(A data block)
_____

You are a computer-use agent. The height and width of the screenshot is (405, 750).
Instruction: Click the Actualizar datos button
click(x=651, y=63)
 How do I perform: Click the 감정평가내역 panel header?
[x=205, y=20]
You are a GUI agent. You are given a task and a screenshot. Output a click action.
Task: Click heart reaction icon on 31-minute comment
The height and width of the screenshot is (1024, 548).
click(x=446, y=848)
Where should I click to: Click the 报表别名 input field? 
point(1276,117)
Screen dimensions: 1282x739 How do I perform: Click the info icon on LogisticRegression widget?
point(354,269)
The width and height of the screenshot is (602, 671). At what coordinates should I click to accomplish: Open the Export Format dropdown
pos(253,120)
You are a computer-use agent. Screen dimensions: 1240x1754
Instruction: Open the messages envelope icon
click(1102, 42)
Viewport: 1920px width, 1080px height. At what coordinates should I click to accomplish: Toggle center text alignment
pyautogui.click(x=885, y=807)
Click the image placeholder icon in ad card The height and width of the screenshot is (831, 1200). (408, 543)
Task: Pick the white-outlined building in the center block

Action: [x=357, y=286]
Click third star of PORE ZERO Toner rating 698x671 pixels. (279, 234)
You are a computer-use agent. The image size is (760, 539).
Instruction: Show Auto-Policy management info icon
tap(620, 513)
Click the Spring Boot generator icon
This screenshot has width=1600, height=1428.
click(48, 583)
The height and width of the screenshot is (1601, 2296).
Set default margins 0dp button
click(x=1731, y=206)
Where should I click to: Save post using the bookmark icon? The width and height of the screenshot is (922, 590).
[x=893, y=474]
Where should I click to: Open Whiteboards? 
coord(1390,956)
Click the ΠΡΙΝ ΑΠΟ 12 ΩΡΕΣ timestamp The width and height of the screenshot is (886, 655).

_____

• The request
Reproduce the data above word for word, including every line.

• Expected output
You are a computer-use agent. The height and width of the screenshot is (405, 750).
Instruction: Click the Actualizar datos button
click(x=651, y=63)
 How do I perform: Click the 감정평가내역 panel header?
[x=205, y=20]
You are a GUI agent. You are given a task and a screenshot. Output a click action.
Task: Click heart reaction icon on 31-minute comment
The height and width of the screenshot is (1024, 548).
click(x=446, y=848)
Where should I click to: Click the 报表别名 input field? 
point(1276,117)
Screen dimensions: 1282x739 How do I perform: Click the info icon on LogisticRegression widget?
point(354,269)
The width and height of the screenshot is (602, 671). At what coordinates should I click to accomplish: Open the Export Format dropdown
pos(253,120)
You are a computer-use agent. Screen dimensions: 1240x1754
Instruction: Open the messages envelope icon
click(1102, 42)
Viewport: 1920px width, 1080px height. At what coordinates should I click to accomplish: Toggle center text alignment
pyautogui.click(x=885, y=807)
Click the image placeholder icon in ad card The height and width of the screenshot is (831, 1200). (408, 543)
Task: Pick the white-outlined building in the center block

Action: [x=357, y=286]
Click third star of PORE ZERO Toner rating 698x671 pixels. (279, 234)
You are a computer-use agent. The image size is (760, 539).
Instruction: Show Auto-Policy management info icon
tap(620, 513)
Click the Spring Boot generator icon
This screenshot has width=1600, height=1428.
click(48, 583)
The height and width of the screenshot is (1601, 2296).
Set default margins 0dp button
click(x=1731, y=206)
Where should I click to: Save post using the bookmark icon? The width and height of the screenshot is (922, 590).
[x=893, y=474]
Where should I click to: Open Whiteboards? 
coord(1390,956)
Click the ΠΡΙΝ ΑΠΟ 12 ΩΡΕΣ timestamp The width and height of the screenshot is (886, 655).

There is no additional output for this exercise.